Feb 17, 2018 | Updated: 09:54 AM EDT

Germanwings Plane Crash: Prosecutor Says No Videos Used as Evidence

Apr 02, 2015 11:08 AM EDT

Brice Robbin, the prosecutor from Marseilles, France, who's handling the investigation into the crash of the Germanwings Airbus last week, says there is no video from inside the plane in the evidence for the case. He told CNN that he is unaware of the existence of any such video, but if there is one investigators need it immediately.

Robbin said, "so far no videos were used in the crash investigation." He quickly added, "A person who has such a video needs to immediately give it to the investigators."

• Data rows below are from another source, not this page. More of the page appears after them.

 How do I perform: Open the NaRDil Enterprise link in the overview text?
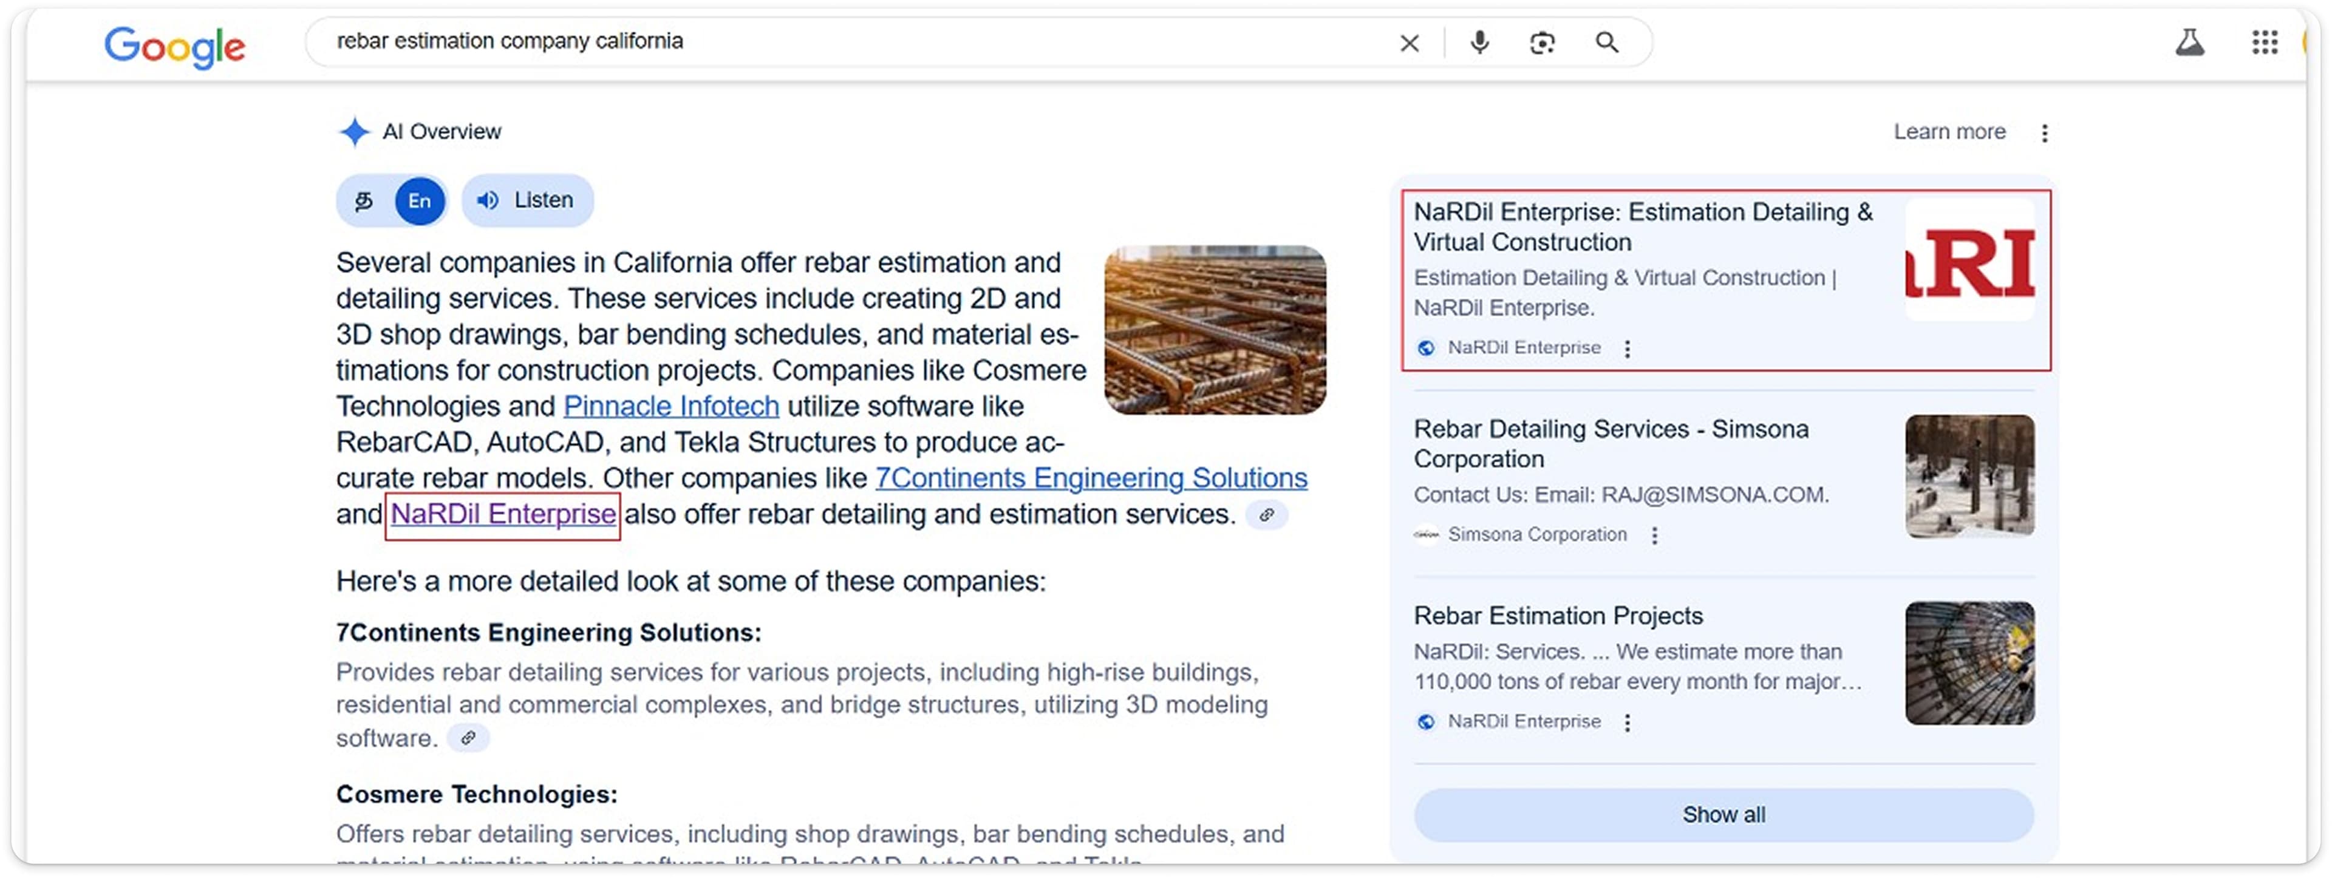tap(502, 513)
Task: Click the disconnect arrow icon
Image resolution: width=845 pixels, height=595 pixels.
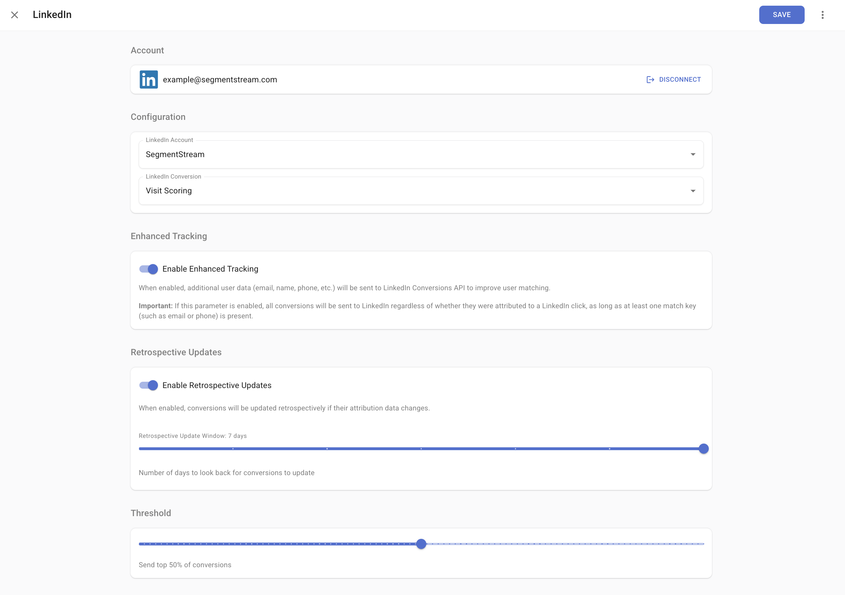Action: click(650, 80)
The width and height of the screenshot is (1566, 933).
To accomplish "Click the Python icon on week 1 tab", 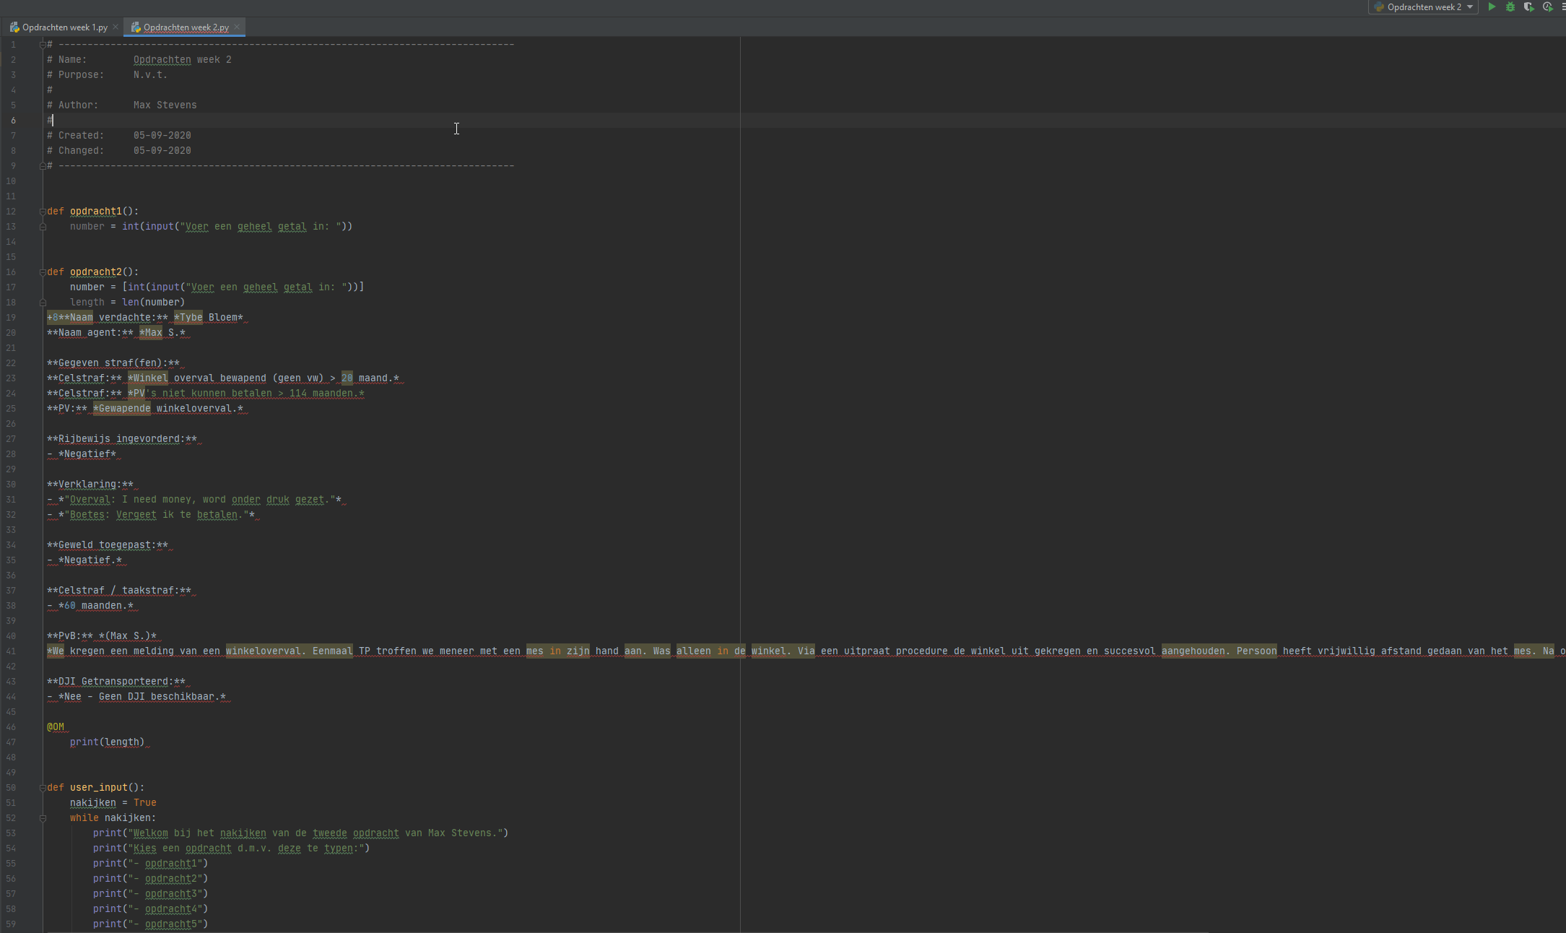I will (14, 27).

The need for these statements from the prosecutor stems from two different publications claiming to have access to a cell phone video showing the final moments of the ill fated flight. Bild, a German publication, and Paris Match both claim to have seen the video, but have not posted it to their websites.

Paris Match stated in its article about the video that "cries of My God" could be heard in several languages. The piece also noted that "metallic banging" could also be heard several times and speculates that this could be the captain attempting to force the cockpit door open.

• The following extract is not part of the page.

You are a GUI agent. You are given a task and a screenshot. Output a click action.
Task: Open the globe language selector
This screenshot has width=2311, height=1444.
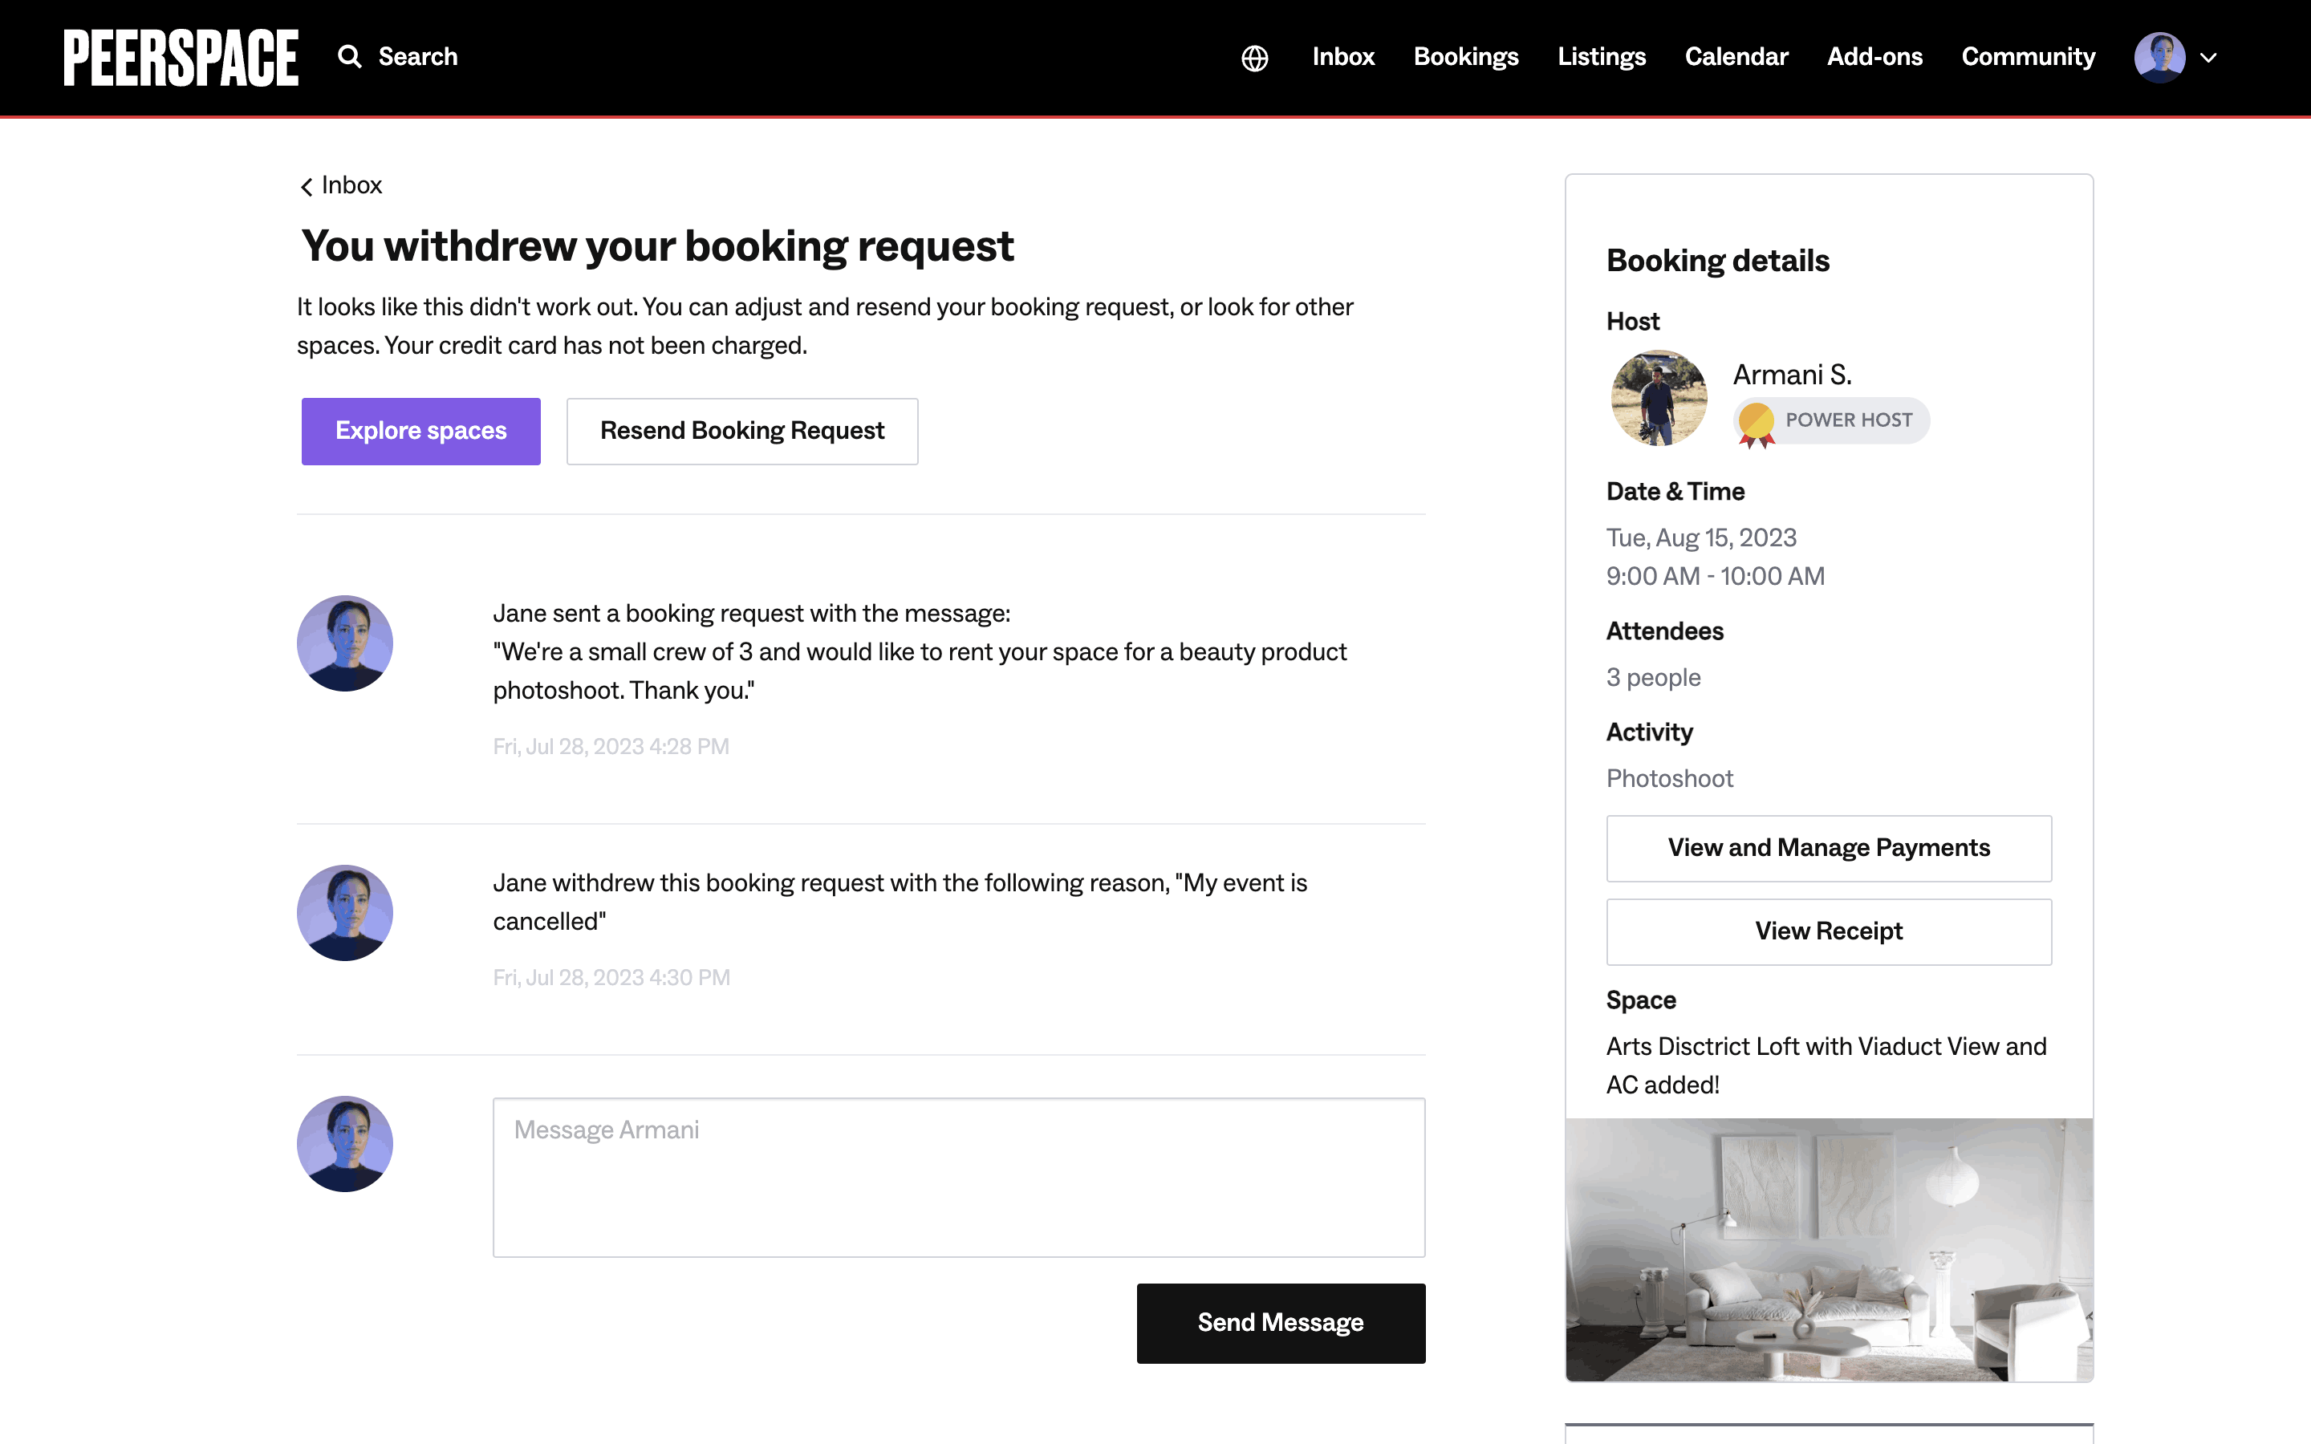click(1254, 58)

Julian Reichelt, editor in chief of Bild online, said "It's a very disturbing scene."

Officials deny knowledge of any such video, and one official in particular, Lt. Col. Jean-Marc Menichini, said the reports were "completely wrong" and "unwarranted." Menichini is a spokesman for the Gendarmie and has been placed in charge of public communications relating to the Germanwings incident.

Reichelt pointed out in an interview that he believes the video is real. He also pointed out that investigators only admitted to finding cell phones at the crash site after Bild and Paris Match posted their reports about the videos. He said, "That is something we did not know before. ... Overall we can say many things of the investigation weren't revealed by the investigation at the beginning."

Andreas Lubitz is believed to have crashed the flight into the French Alps purposely. We reported that he had a history of depression, and it's possible that his senior officials may have hidden that fact from investigators. Lufthansa/Germanwings spokespeople and officials say they're cooperating in every way possible with the investigation. Hopefully some answers to the questions surrounding Lubitz' motives will come to light soon.